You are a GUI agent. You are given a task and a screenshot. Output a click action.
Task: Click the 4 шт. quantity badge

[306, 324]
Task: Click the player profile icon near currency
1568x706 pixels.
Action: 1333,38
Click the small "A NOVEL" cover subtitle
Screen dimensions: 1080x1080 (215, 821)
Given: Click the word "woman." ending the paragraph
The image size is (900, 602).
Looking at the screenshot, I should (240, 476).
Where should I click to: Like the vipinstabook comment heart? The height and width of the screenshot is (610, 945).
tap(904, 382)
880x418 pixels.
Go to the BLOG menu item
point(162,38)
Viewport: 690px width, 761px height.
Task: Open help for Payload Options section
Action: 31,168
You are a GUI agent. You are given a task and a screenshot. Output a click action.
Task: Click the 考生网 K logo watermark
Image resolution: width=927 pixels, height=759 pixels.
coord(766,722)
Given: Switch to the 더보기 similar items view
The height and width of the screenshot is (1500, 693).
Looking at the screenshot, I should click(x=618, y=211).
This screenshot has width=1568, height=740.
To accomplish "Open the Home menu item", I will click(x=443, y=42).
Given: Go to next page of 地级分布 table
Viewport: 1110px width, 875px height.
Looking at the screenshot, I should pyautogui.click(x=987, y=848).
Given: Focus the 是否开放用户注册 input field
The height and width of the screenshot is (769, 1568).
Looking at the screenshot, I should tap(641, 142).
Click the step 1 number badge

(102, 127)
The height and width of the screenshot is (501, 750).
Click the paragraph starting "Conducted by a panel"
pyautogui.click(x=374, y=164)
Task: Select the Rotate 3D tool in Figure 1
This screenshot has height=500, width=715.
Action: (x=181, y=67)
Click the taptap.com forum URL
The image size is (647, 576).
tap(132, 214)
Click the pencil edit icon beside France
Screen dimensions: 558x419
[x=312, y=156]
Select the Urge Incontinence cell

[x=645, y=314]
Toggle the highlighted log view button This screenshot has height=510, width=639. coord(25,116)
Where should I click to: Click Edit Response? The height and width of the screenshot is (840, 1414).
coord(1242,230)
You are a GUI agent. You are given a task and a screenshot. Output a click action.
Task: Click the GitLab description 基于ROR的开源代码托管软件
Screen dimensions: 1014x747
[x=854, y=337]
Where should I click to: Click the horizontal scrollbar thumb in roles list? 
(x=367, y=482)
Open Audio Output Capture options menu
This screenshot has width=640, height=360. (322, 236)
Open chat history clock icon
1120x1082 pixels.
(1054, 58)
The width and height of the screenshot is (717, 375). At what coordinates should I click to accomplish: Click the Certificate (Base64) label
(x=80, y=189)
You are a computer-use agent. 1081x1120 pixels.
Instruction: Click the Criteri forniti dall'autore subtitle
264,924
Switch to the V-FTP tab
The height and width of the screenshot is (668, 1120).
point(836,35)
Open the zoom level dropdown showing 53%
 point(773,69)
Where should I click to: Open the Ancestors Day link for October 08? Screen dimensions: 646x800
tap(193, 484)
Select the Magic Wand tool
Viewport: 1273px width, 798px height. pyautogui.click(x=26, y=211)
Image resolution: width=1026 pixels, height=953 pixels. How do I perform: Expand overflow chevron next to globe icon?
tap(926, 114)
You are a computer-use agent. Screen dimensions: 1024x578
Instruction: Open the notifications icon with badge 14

- - - - -

What is being asked: Your task is to reproduce the records in full, without any alteration.

Solution to this task:
You are a GUI agent. You are given a task and a screenshot. Output a click action.
Task: Click the 4 шт. quantity badge

[306, 324]
Task: Click the player profile icon near currency
1568x706 pixels.
Action: 1333,38
Click the small "A NOVEL" cover subtitle
Screen dimensions: 1080x1080 (215, 821)
Given: Click the word "woman." ending the paragraph
The image size is (900, 602).
Looking at the screenshot, I should (240, 476).
Where should I click to: Like the vipinstabook comment heart? The height and width of the screenshot is (610, 945).
tap(904, 382)
880x418 pixels.
Go to the BLOG menu item
point(162,38)
Viewport: 690px width, 761px height.
Task: Open help for Payload Options section
Action: 31,168
You are a GUI agent. You are given a task and a screenshot. Output a click action.
Task: Click the 考生网 K logo watermark
Image resolution: width=927 pixels, height=759 pixels.
coord(766,722)
Given: Switch to the 더보기 similar items view
The height and width of the screenshot is (1500, 693).
Looking at the screenshot, I should click(x=618, y=211).
This screenshot has width=1568, height=740.
To accomplish "Open the Home menu item", I will click(x=443, y=42).
Given: Go to next page of 地级分布 table
Viewport: 1110px width, 875px height.
Looking at the screenshot, I should pyautogui.click(x=987, y=848).
Given: Focus the 是否开放用户注册 input field
The height and width of the screenshot is (769, 1568).
Looking at the screenshot, I should tap(641, 142).
Click the step 1 number badge

(102, 127)
The height and width of the screenshot is (501, 750).
Click the paragraph starting "Conducted by a panel"
pyautogui.click(x=374, y=164)
Task: Select the Rotate 3D tool in Figure 1
This screenshot has height=500, width=715.
Action: (x=181, y=67)
Click the taptap.com forum URL
The image size is (647, 576).
tap(132, 214)
Click the pencil edit icon beside France
Screen dimensions: 558x419
[x=312, y=156]
Select the Urge Incontinence cell

[x=645, y=314]
Toggle the highlighted log view button This screenshot has height=510, width=639. coord(25,116)
Where should I click to: Click Edit Response? The height and width of the screenshot is (840, 1414).
coord(1242,230)
You are a GUI agent. You are given a task and a screenshot. Output a click action.
Task: Click the GitLab description 基于ROR的开源代码托管软件
Screen dimensions: 1014x747
[x=854, y=337]
Where should I click to: Click the horizontal scrollbar thumb in roles list? 
(x=367, y=482)
Open Audio Output Capture options menu
This screenshot has width=640, height=360. (322, 236)
Open chat history clock icon
1120x1082 pixels.
(1054, 58)
The width and height of the screenshot is (717, 375). At what coordinates should I click to accomplish: Click the Certificate (Base64) label
(x=80, y=189)
You are a computer-use agent. 1081x1120 pixels.
Instruction: Click the Criteri forniti dall'autore subtitle
264,924
Switch to the V-FTP tab
The height and width of the screenshot is (668, 1120).
point(836,35)
Open the zoom level dropdown showing 53%
 point(773,69)
Where should I click to: Open the Ancestors Day link for October 08? Screen dimensions: 646x800
tap(193, 484)
Select the Magic Wand tool
Viewport: 1273px width, 798px height. pyautogui.click(x=26, y=211)
Image resolution: width=1026 pixels, height=953 pixels. How do I perform: Expand overflow chevron next to globe icon?
tap(926, 114)
You are a computer-use agent. Screen dimensions: 1024x578
Instruction: Open the notifications icon with badge 14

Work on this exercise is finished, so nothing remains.